Service, in a word, sucks. Wind-up waitrons people the floors, the product of mindless managers who themselves probably don’t care much for food. Restaurants are a service industry, powered by the floor staff. We, the customers, have learned to tolerate and accept apathy and confusion. And we still leave a tip!

I also resolve to carry my own little bottle of Windex, with which to battle servers spritzing adjacent glass-topped tables.

Finally, answers to some common questions:

How do we choose the restaurants being reviewed?
Most important is to give the reader a sense of a variety and the editor a sense of economy, so we try to vary location, cuisine and price from week to week. It’s also important to juggle old and new, the former especially as chefs and menus change. But we’re probably going to pay more attention to changes in a fine dining establishment than in a roadhouse.

We keep lists of candidate names culled from reader recommendations, newspaper stories, car trips, other reviews, Metroland account executives and other sources, and every two or three months assemble a list that seems to make sense.

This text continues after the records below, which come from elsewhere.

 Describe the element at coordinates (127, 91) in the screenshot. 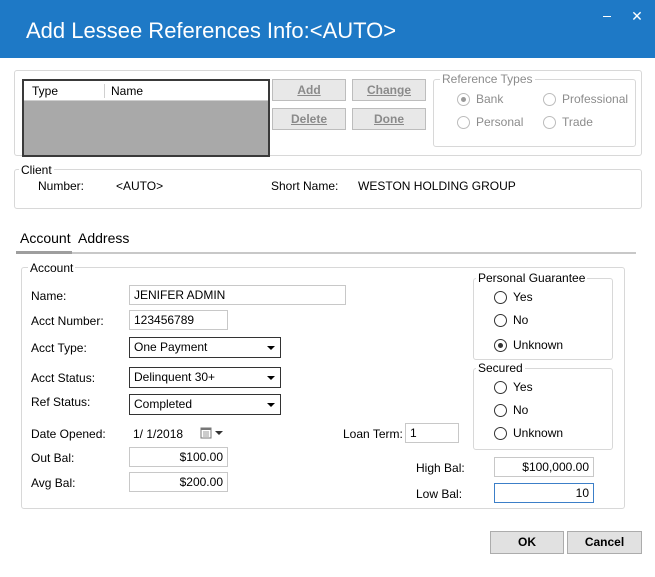

I see `column-name: Name` at that location.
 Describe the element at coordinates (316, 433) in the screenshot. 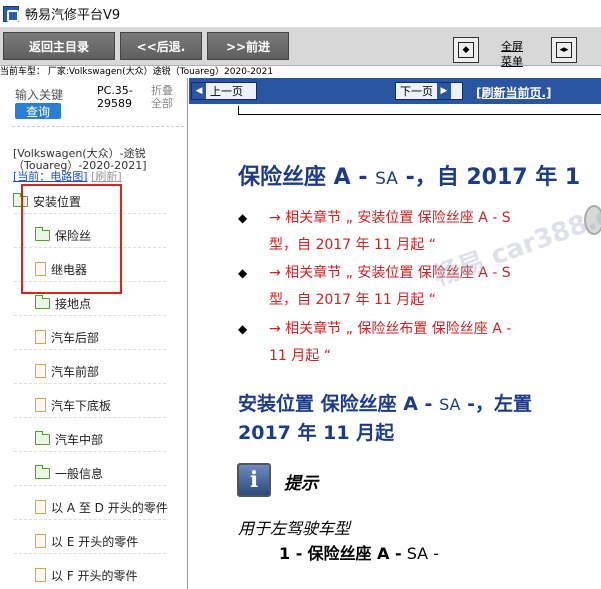

I see `section-line2: 2017 年 11 月起` at that location.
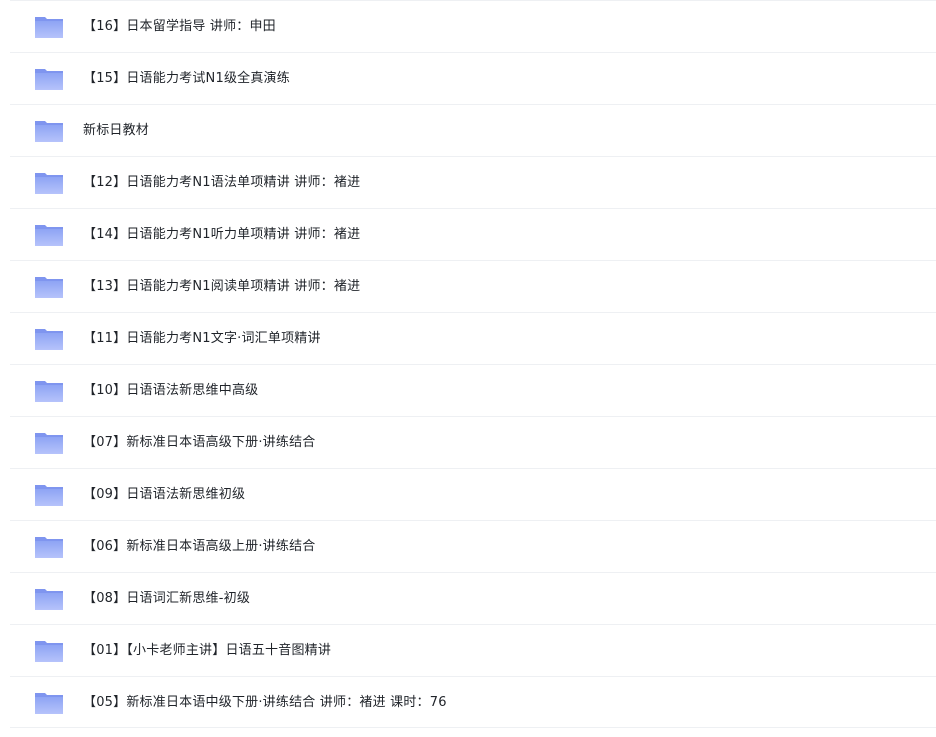  What do you see at coordinates (473, 442) in the screenshot?
I see `folder-row: 【07】新标准日本语高级下册·讲练结合` at bounding box center [473, 442].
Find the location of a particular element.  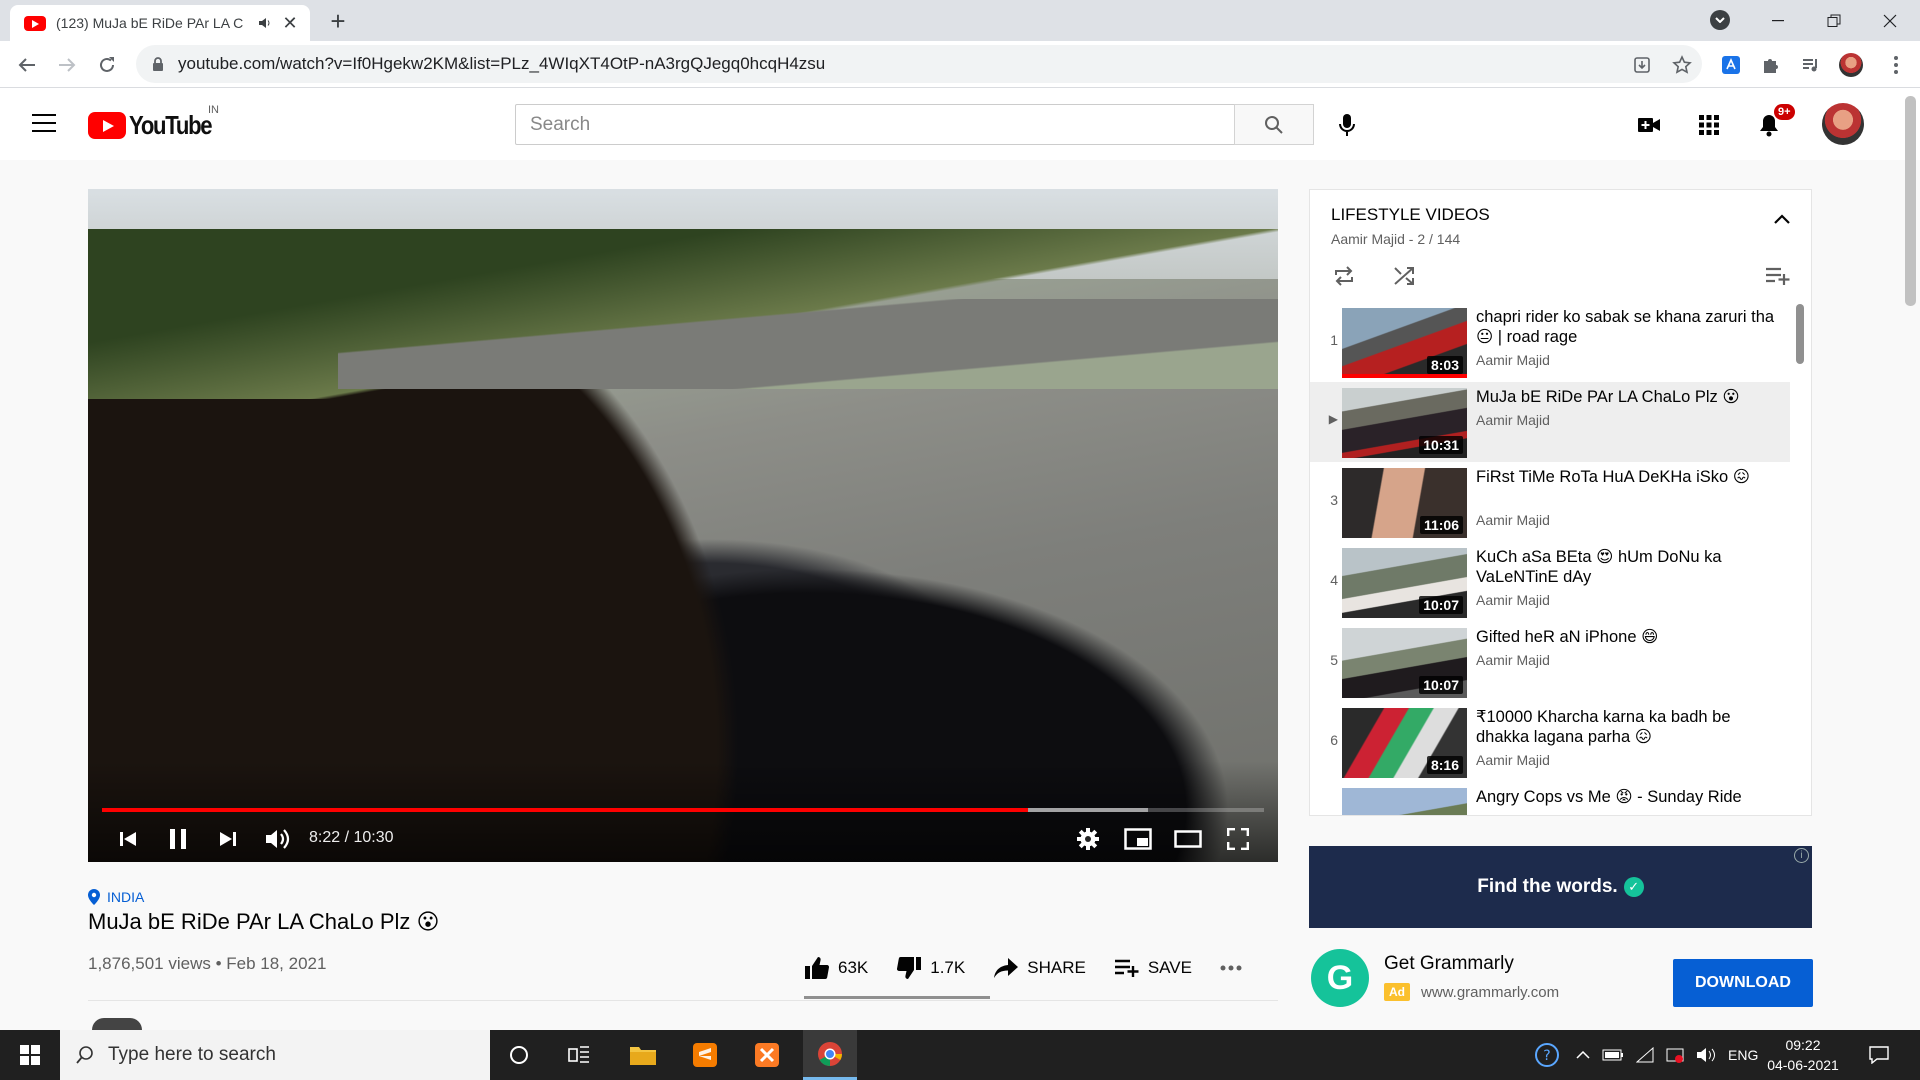

playlist-item-title: Gifted heR aN iPhone 😄 is located at coordinates (1626, 637).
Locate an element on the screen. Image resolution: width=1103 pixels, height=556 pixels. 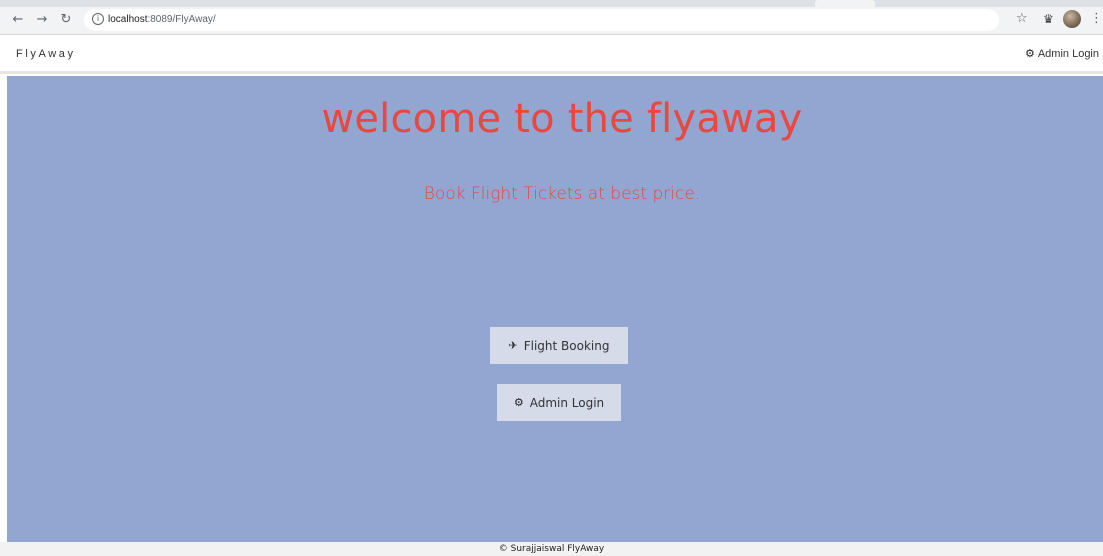
admin-login-button: ⚙ Admin Login is located at coordinates (559, 402).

We try not to pounce on a new place the day the doors open, but it’s always fun to scoop the competition.

How can we give a fair assessment after a single visit? Depends on what you mean by “fair.” Few people on the receiving end of a bad review will think it’s fair even after six or eight visits. Still, the single visit is all that’s permitted, so it’s important that we all understand its implications. This is a column of opinion. Informed opinion, yes, but it’s still one writer’s point of view. You’re invited to investigate further.

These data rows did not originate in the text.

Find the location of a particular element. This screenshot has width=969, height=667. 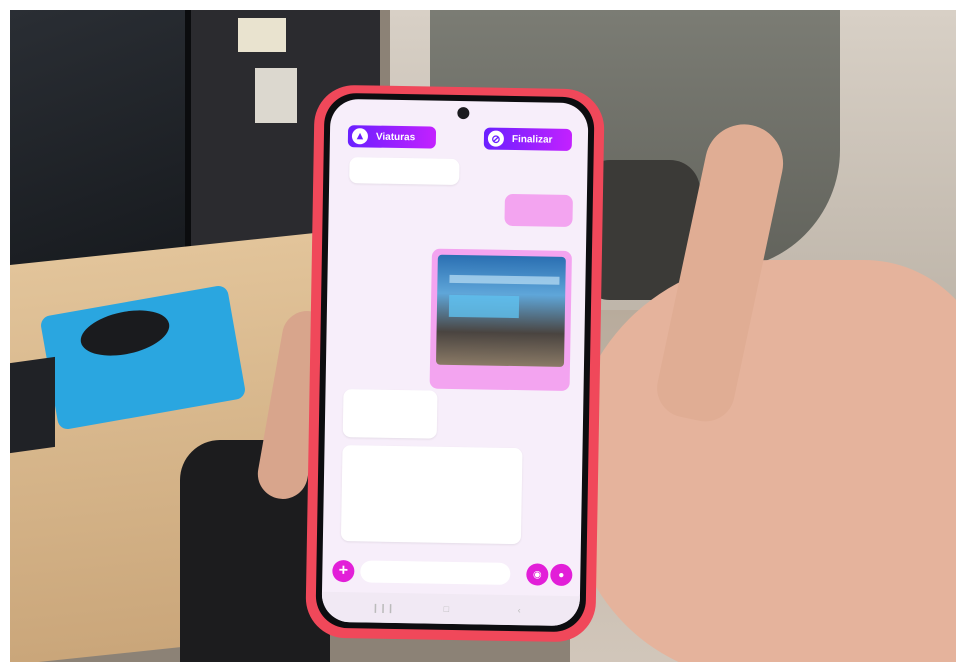

android-nav-bar: ❙❙❙ □ ‹ is located at coordinates (450, 609).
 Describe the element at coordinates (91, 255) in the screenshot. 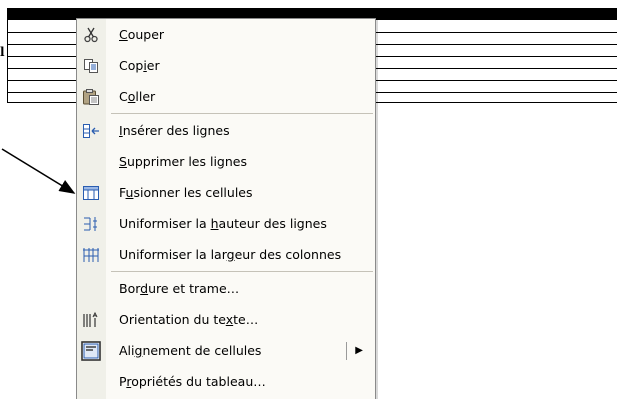

I see `distribute-columns-icon` at that location.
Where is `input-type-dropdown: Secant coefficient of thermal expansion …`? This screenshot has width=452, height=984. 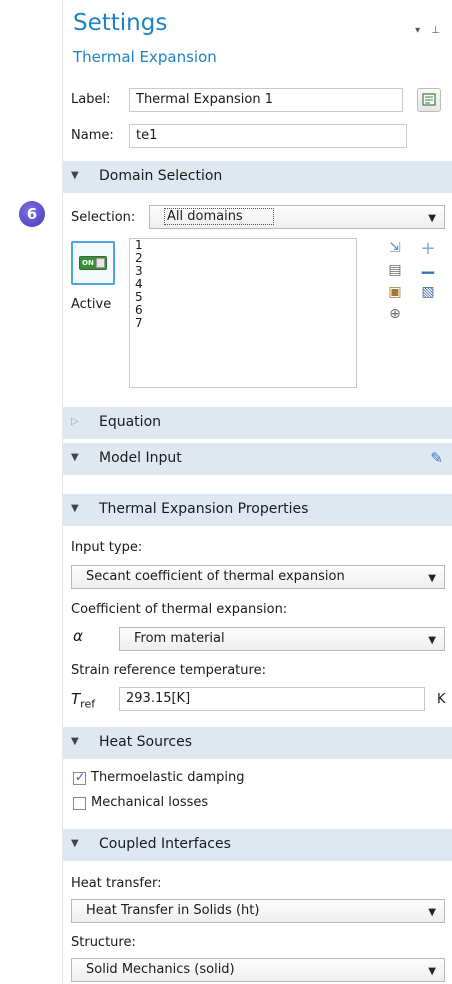 input-type-dropdown: Secant coefficient of thermal expansion … is located at coordinates (258, 577).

Nevertheless, I bring to the table several years’ experience waiting on tables, tending bar and cooking, and, since inaugurating this column in 1986, I’ve learned a tremendous amount about food and food writing, and continue to pursue the nirvana of complete culinary enlightenment. I recent discovered the One Almighty Concept: You can’t appreciate dining out unless you put in some time cooking at home. I’d like to think that if we hit the skillets more often, all those chain restaurants would disappear.

On what basis do we assign stars? Oh, boy. This takes up a huge amount of space in Dining Out, so it’s obviously important. Like most critics, I despise the idea of condensing several paragraphs of considered appreciation into a brief row of icons. But it serves a purpose somewhere over at the marketing end of things, which is where my paychecks originate.

There are two ways in which a restaurant excels. One is to be the best of all possible restaurants, which usually involves fancy trappings and high prices. The other is to be best at what the place sets out to do: diner, spaghetti house, pancake palace, whatever. (According to my criteria, you can’t be a best fast food chain or cheap buffet because those places are intrinsically anti-food.)

We recently adopted a five-star system, although you won’t see all five unless the place has transcended all obstacles and taken the preparation and presentation of food to a new height. But a four-star diner and a four-star continental restaurant will be very different dining experiences. We expect different things from each, and it’s the fulfillment of those expectations that counts.